On an even smaller scale, while it is possible to find owners of acreages who want to have apiaries on their land, they are unlikely to agree to plant swathes of bee forage to provide those apiaries the season long, varied forage bees need.
…the deliciousness that is clover…
There is a profound disconnect, on every level, and on every scale, between our concern for honeybees, our love of bee-pollinated foodstuffs, and our actions.
What can we do? At times the problem seems overwhelming, as it was to one entomologist I questioned. What, I asked, were the very best, most nutritious plants I could put into my urban garden to provide optimal, season long forage for honeybees? The answer I got back was “one garden will not make any difference”. Hardly an answer to my question! But it points up a defeatist attitude which has become distressingly common.
Odd, and sad, because there are so many things we can do to help the bees.
1. Buy only locally produced raw honey, thus killing demand for cheap, adulterated international imported honeys (often obtained through dirty agricultural methods using exploitative farm labour practices)
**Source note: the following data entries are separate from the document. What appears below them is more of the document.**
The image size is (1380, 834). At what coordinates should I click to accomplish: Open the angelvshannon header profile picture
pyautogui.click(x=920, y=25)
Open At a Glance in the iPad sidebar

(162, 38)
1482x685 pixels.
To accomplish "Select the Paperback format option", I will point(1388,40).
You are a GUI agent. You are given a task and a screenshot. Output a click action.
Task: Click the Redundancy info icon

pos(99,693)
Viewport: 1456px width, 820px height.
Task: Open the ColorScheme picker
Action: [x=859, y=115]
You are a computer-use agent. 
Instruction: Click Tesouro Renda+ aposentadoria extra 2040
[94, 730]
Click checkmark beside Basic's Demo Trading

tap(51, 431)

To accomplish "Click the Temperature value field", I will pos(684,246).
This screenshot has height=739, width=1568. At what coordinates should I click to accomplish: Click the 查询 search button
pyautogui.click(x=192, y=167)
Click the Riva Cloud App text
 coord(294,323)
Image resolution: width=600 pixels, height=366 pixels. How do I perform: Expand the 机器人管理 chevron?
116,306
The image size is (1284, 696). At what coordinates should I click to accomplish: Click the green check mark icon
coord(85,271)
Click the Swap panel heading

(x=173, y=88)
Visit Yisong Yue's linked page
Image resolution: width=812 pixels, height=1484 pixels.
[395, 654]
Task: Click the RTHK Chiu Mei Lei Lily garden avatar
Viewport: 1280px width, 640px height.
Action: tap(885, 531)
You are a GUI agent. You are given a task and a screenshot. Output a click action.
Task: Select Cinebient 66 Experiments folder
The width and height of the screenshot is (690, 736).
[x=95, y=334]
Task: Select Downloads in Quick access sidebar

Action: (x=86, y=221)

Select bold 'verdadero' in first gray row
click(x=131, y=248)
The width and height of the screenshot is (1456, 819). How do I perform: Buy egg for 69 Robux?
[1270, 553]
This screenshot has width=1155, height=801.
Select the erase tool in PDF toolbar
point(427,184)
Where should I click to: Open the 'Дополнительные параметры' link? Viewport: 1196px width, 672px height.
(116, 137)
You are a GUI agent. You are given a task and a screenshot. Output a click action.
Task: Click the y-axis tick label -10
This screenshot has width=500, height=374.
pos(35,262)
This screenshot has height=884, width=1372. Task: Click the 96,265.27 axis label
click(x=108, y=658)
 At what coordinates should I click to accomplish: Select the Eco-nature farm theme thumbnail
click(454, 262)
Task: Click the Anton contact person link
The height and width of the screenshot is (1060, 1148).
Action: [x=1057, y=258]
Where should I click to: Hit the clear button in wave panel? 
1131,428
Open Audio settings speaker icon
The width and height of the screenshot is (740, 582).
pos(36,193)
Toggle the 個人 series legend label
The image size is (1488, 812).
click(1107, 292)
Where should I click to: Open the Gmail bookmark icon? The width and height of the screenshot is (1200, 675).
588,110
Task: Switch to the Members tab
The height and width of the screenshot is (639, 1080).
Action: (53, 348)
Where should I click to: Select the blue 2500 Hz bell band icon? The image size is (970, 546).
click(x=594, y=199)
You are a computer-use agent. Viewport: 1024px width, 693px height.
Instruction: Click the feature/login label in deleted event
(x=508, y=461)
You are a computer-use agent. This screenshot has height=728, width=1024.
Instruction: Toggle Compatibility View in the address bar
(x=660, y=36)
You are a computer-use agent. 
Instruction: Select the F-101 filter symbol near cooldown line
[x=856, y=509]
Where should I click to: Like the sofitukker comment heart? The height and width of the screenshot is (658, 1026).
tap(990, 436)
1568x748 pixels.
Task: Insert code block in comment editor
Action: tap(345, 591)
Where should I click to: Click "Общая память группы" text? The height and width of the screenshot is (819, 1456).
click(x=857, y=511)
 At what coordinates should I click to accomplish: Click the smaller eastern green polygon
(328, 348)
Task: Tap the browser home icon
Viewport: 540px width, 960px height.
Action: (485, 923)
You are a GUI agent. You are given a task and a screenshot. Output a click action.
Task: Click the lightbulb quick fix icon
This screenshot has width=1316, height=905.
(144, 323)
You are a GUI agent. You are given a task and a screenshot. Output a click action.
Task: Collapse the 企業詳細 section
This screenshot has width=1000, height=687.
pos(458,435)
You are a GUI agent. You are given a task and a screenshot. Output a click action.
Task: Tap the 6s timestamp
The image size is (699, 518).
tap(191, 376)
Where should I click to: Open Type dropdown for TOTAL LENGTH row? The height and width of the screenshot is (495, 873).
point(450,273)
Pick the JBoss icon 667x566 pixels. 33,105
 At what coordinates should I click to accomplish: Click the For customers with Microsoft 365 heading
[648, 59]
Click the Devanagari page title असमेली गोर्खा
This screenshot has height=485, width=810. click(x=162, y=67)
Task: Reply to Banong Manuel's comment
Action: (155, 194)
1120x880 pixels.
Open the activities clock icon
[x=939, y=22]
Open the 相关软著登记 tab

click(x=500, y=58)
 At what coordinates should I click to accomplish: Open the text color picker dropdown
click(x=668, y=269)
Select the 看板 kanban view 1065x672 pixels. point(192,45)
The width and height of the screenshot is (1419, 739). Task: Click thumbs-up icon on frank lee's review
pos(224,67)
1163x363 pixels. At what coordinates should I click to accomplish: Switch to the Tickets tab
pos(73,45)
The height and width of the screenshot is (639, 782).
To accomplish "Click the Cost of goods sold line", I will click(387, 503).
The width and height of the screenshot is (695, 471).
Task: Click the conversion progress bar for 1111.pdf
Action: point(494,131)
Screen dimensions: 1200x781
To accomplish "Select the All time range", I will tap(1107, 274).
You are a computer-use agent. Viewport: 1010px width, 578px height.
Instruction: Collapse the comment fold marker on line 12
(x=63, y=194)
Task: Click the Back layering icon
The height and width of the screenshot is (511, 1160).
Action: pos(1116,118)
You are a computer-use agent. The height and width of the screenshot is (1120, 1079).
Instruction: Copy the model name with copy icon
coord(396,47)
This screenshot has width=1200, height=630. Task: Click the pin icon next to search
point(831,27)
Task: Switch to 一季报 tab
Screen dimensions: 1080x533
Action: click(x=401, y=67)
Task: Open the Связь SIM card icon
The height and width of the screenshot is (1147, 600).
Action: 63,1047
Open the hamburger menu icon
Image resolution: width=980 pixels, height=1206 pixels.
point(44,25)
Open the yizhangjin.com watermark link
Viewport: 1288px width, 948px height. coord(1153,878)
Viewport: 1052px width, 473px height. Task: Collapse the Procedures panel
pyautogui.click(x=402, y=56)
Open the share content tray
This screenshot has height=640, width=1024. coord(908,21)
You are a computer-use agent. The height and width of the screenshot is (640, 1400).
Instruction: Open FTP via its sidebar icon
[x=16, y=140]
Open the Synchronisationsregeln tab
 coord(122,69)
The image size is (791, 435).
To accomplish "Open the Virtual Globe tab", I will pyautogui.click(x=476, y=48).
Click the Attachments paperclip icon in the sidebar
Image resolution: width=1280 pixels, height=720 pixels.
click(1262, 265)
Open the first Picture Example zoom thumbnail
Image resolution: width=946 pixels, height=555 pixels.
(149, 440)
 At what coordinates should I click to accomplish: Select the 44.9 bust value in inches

2. Buy organic, which is better for your body, and will support the transition of agriculture from our present toxic, agrichemical and petrochemical dependent industrial farm methods to local, sustainable, and non-toxic to bees and other living things
3. Plant. One garden may not save the bees, but many gardens can and will. Bees already do better in urban areas thanks to bee friendly municipal plantings, and the wealth of flowering plants in home gardens. The key is, we all have to plant the same things to give bees enough of any one nutritious species that they can fill their tummies and pollen baskets on any given foraging trip (bees, on each trip out of the hive, will only forage on one species…on that fact rests their success as pollinators…so there need to be lots of any one species in their forage range). Mercifully, we already tend to plant the same things, but bees would be happier if we boosted their smorgasbord by planting in every city garden or unused corner, the following simple cocktail of season-long bee deliciousness:
- spring flowering heather
- Borage, which is delighfully self-seeding
- California lilac (Ceanothus)
- Catmint (not catnip!)
- Caryopteris (BlueBeard, a small and pretty, late summer blue flowering shrub)
that is Joe Pye Weed in the back of this magnificent border
There are lots of other things you can plant (clovers, thymes, salvias/sages, dill, fennel, rosemary, lavenders, daisies, sunflowers, hyssops, buckwheat, sainfoin, dandelions), and lots of information on how to go about that. Locally we have the wonderful Feed the Bees organization, and you can also check into the Spikenard Honeybee Sanctuary site for more information. But if every garden had the 7 plants above, bees would be a lot better off.
You can plant any or all of these plants in pots, so every urban balcony or patio can also be a sanctuary for bees!